El hombre mayor regresó. Movió su banqueta a lo largo de la barra. Encendió un cigarrillo y le ofreció uno a Atwater, que se negó dando las gracias. Dijo:
—Da la impresión de que su amigo no vendrá.
—Las mujeres piensan que es su deber mantenerlo a uno esperando.
—Oh, es una mujer, ¿verdad?
—Sí —dijo Atwater—, es una mujer.
El hombre mayor se aclaró la garganta con una delicadeza casi ofensiva. Atwater le dio un sorbo a su bebida. El hombre mayor dijo:
—¿Va al cine cada tanto?
Atwater dijo:
—Casi nunca. Soy raro en ese sentido.
Se preguntó por qué no se había molestado en comprar un diario vespertino para leer. ¿O ella no iba a aparecer en absoluto? Los hombres jóvenes terminaron su segunda ronda. Bajaron de sus banquetas.
—Hasta pronto, capitán.
—Buenas noches, señor.
—Pórtate bien, George.
—Lo mismo usted, señor. Buenas noches, señor.
Atwater bebió su Martini. Le habría gustado pedir otro, pero las alternativas parecían limitarse a comprar un trago para el hombre de la corbata morada o permitirle al hombre de la corbata morada que le comprara uno a él. Sintió poca disposición hacia ambos rumbos. Permaneció sentado.
El barman empezó a lavar vasos. Después de secar cada uno, los levantaba a contraluz y los examinaba con atención como para asegurarse de que los líquidos que se habían vertido en su interior no hubieran corroído la superficie del vidrio.
—¿Le interesa en lo más mínimo el automovilismo? —dijo el hombre de la corbata morada.
—Apenas —dijo Atwater. ¿Iba la chica a aparecer alguna vez? Supuso que no. El hombre mayor dijo que a menudo los domingos realizaba largas excursiones en auto.
Pensaba que le abría el apetito. Atwater comía papas fritas. El barman se retiró hasta el final de la barra. Empezó a leer un diario de la tarde que había doblado hasta formar un paquete prolijo y muy pequeño. El hombre mayor respiró hondo. Dijo:
—Se está haciendo tarde.
—Así es.
—¿Le molesta si hablo con franqueza?
—Sí —dijo Atwater—. Me molesta. Lo odiaría.

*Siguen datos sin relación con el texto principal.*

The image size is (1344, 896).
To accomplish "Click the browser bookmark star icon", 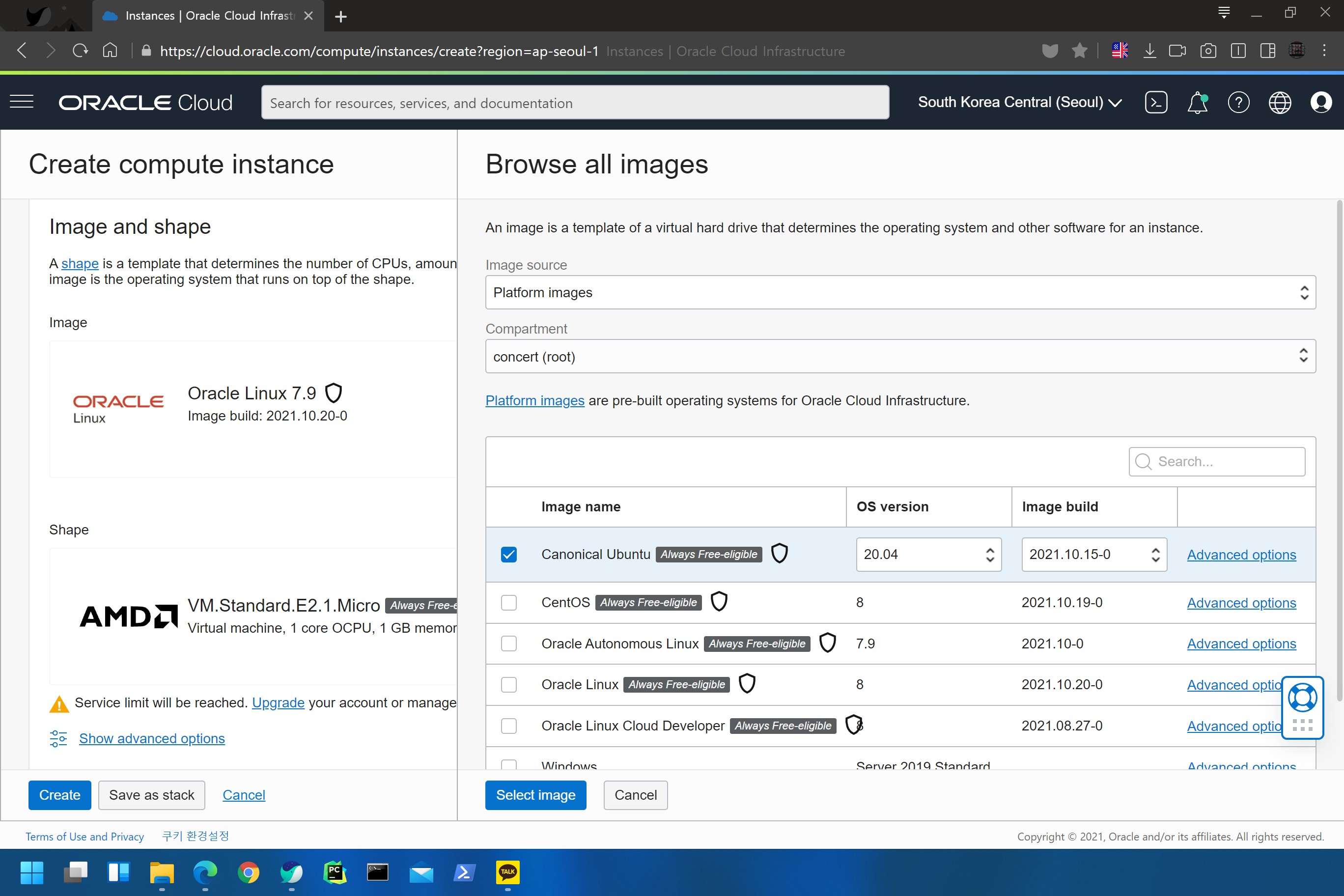I will [1079, 51].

George, quiero otro Martini.
—¿Seco, señor?"
*
“En este mediodía de verano londinense resultaba melancólico, aunque no desagradable, sentarse y mirar por la ventana abierta. Dentro, el Medio Oeste recorría pesadamente los pasillos del museo. Nosworth, interrogando al hombre que había venido a reparar la silla de la sala de espera, dijo:
—¿Pero por qué no antes del martes?
—No creo que pueda hasta entonces.
—¿Hay alguna razón para el retraso?
—No creo que sea posible.
El hombre se fue. Nosworth le dijo a Atwater:
—¿Te vas la semana que viene, no?
—Sí.
—¿Al extranjero?
—A casa por unos días. Después me voy con Raymond Pringle al campo.
—¿El de la exhibición?
—Sí.
—¿Le fue bien?
—Bastante.
Nosworth dijo:
—Este clima cálido me agota.
Cuando la ventana estaba abierta el hollín entraba en la habitación más de lo usual y después se extendía densamente por todo el escritorio de Atwater y sobre sus papeles.

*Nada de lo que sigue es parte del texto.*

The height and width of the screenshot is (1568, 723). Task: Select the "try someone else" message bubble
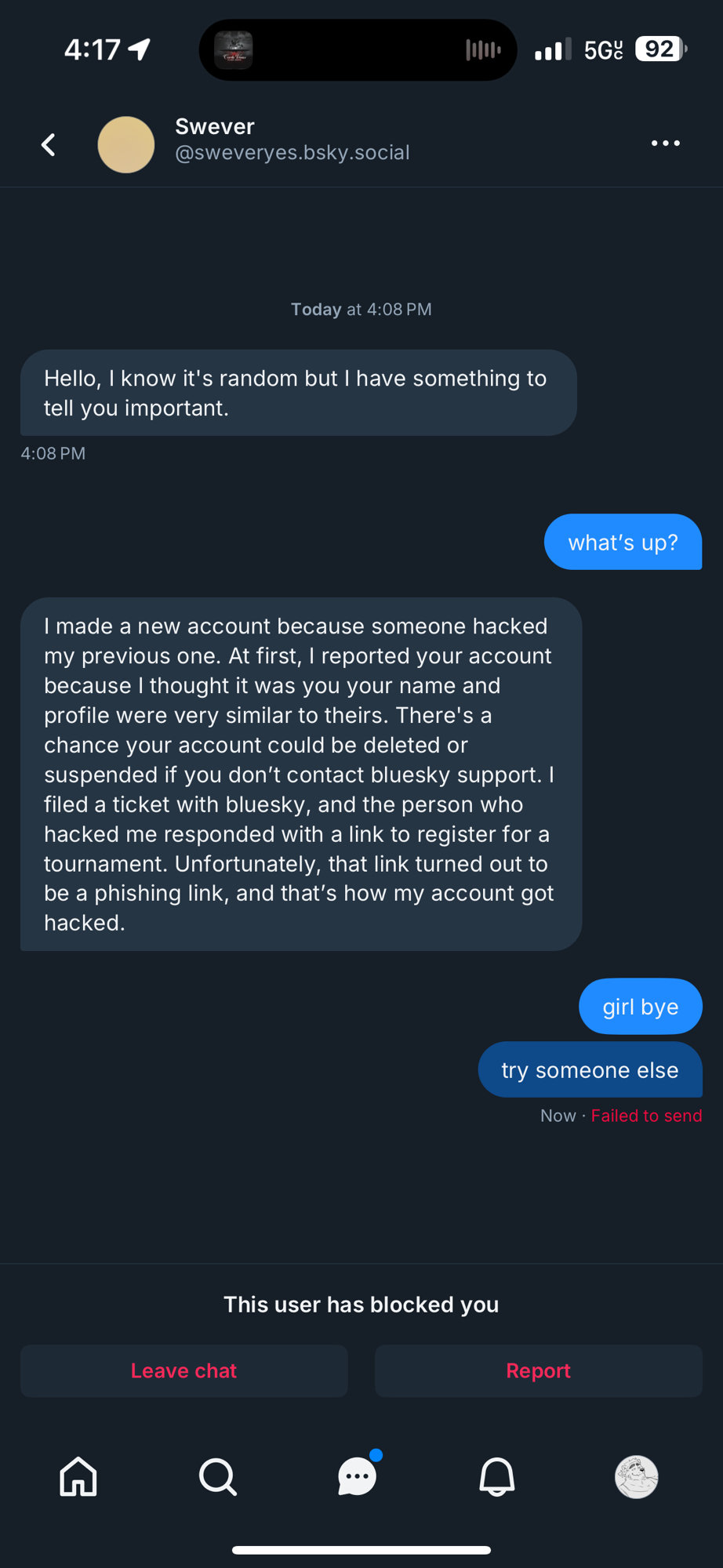(590, 1070)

Atwater se sentó y se preguntó qué habría pasado con Susan y si estaba en algún lugar lejano tumbada al sol. Confiaba en que el Dr. Crutch aguardaría un clima más fresco antes de hacer su próxima visita. El calor hacía que los papeles del escritorio se doblaran en forma de espiral y que al látex de las paredes le salieran ampollas”.
Todas las citas fueron tomadas de Hombres del ocaso de Anthony Powell, traducción de Salvador Cristofaro, Fiordo Editorial.